Task goal
Please resume the passage on lie detection and the polygraph, continuing after its final sentence.

Reading passage
= Beginning of Section =
Deception, although having been linked to a number of observable behaviors and physiological reactions, cannot be directly measured. However, the arousal, cognitive load and self monitoring that may accompany deception can. Stress has long been associated with deceptive behavior during interrogation. It emanates from the brain center and manifests itself in the peripheral senses through a variety of physiological signatures [2][3]. It is through these cues that lie-catchers ferret out deception.

Trying to find non verbal indicators of deception has been of interest to the scientists for the last 30 years. Currently, the most successful and widespread system is the polygraph which monitors uncontrolled changes in heart rate and electro-dermal response, as a result of the subject's arousal to deceit. Contact sensors are placed on the subjects during interrogations. The resulting signals are then heuristically analyzed by experts [4]. Such a complex process comes with various disadvantages.

(a) The comfort of subjects is compromised, which is very important in psycho-physiology, as it is believed to contaminate the experiment [5].

(b) The person examined must be fairly cooperative and in close proximity to the device.

(c) The analysis of the polygraph results can be quite slow and labor intensive as it is manually performed by several experts who later cross exam their findings. The processing of a typical 10 minutes interrogation session may take several hours.

(d) In addition, due to the heuristic nature of the analysis, the outcome cannot be embraced with high confidence and always has a suggestive nature [6].

(e) Even though large companies and agencies pass some of their employees in certain positions through a polygraph examination, the latter is by no

(2)

means a procedure that could be used on all people holding sensitive information and would certainly not be used casually by law enforcement on their daily duties.

(f) Invasive procedures have by nature a limited use in our society where comfort levels of people are to be respected.
= End of Section =
Given data
= Beginning of Section =
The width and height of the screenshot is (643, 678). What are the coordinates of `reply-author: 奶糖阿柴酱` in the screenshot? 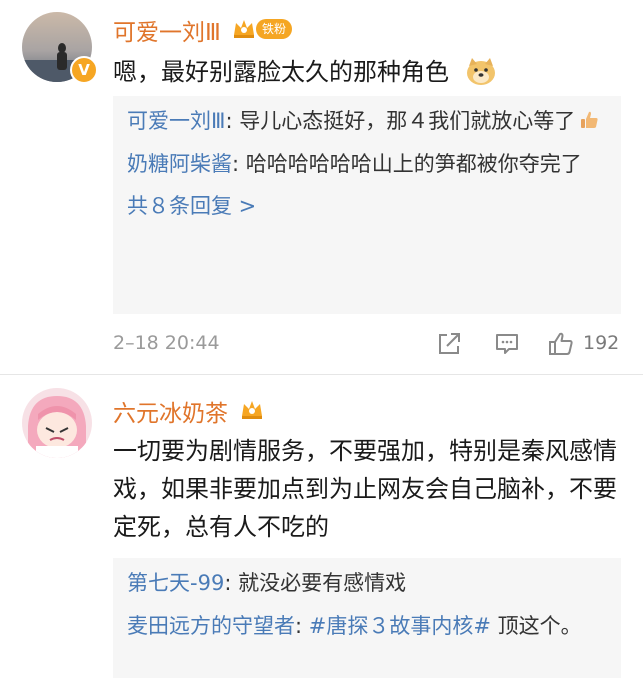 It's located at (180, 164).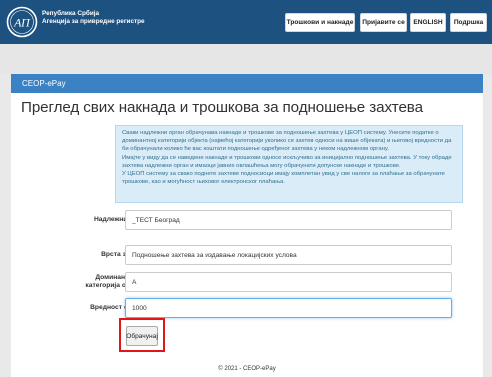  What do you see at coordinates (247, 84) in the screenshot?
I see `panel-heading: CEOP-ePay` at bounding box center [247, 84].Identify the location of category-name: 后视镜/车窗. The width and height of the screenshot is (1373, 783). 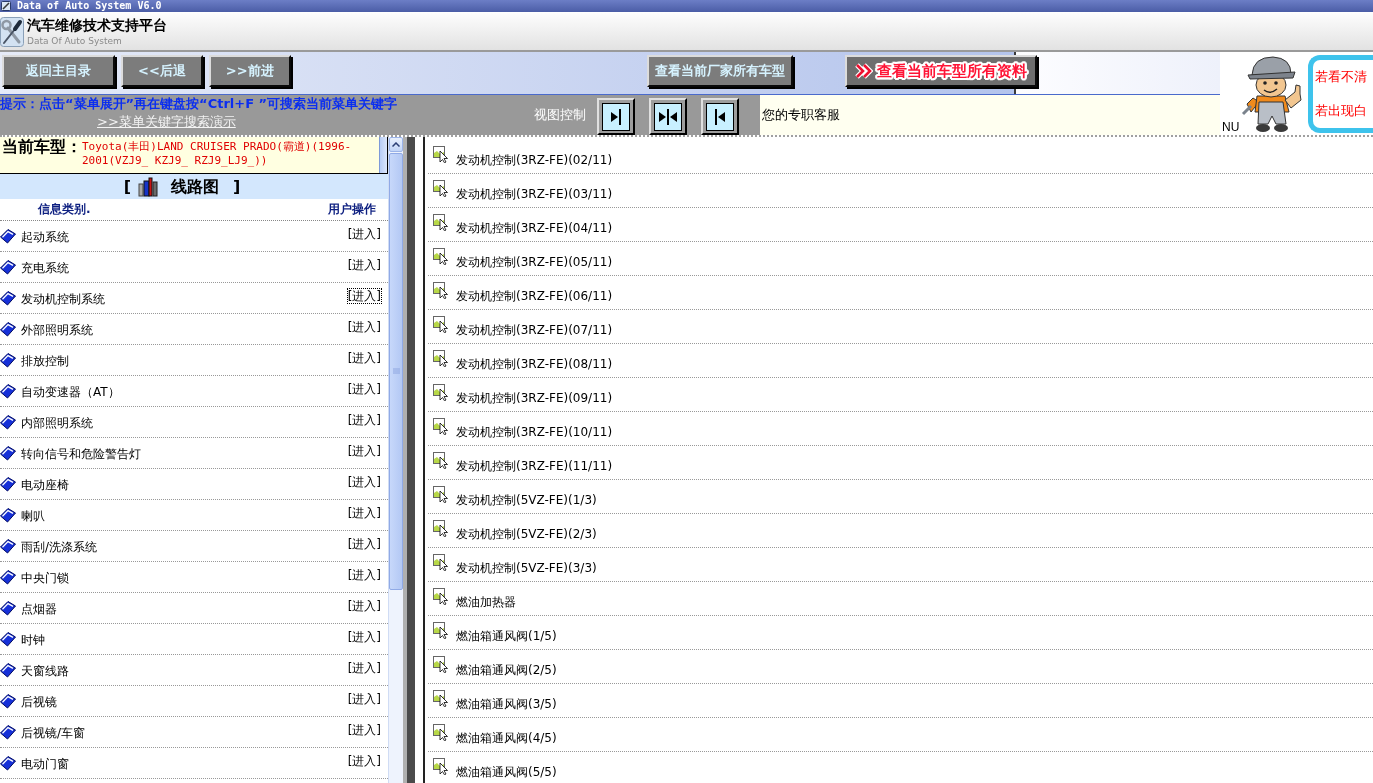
= End of Section =
Response to the exercise
Having conducted a set of laboratory tests, Vrij [7] suggested that the polygraph is about 82% accurate at identifying deceivers. The National Academy of Sciences, however, concluded that such experimental numbers are often overestimates of actual results, especially in personnel screening [6]. Not all deception detection methods are invasive. Computerized Voice Stress Analysis (CVSA), for example, is a technique that analyzes voice pitch changes as a measure of arousal. The technique has shown to be roughly equivalent in accuracy to the polygraph, but as with the polygraph [8], this method will not be useful in situations where deception is not accompanied by physiological arousal [9]. Therefore there exists an increasing demand for real-time, non invasive, automated methods for deception detection. Methods that would be based on repeatable computer algorithms and that would require the minimum cooperation from the person being interviewed are essential.

Previous works employed several cues like hand movement, thermal imaging and eye tracking (discussed in detail later on). The results were encouraging but limited as determining possible human intention only from observable cues is not only a difficult endeavor but can also be impossible. According to Ekman, "there is no clue to deceit that is reliable to all human beings" [10]. Bond and Fahey [11] also proved that nervous truth tellers might show the same nervous behaviors as liars. The fear of not being believed (truth tellers) and the fear of getting caught (liars) will produce the same behaviors, namely signs of nervousness.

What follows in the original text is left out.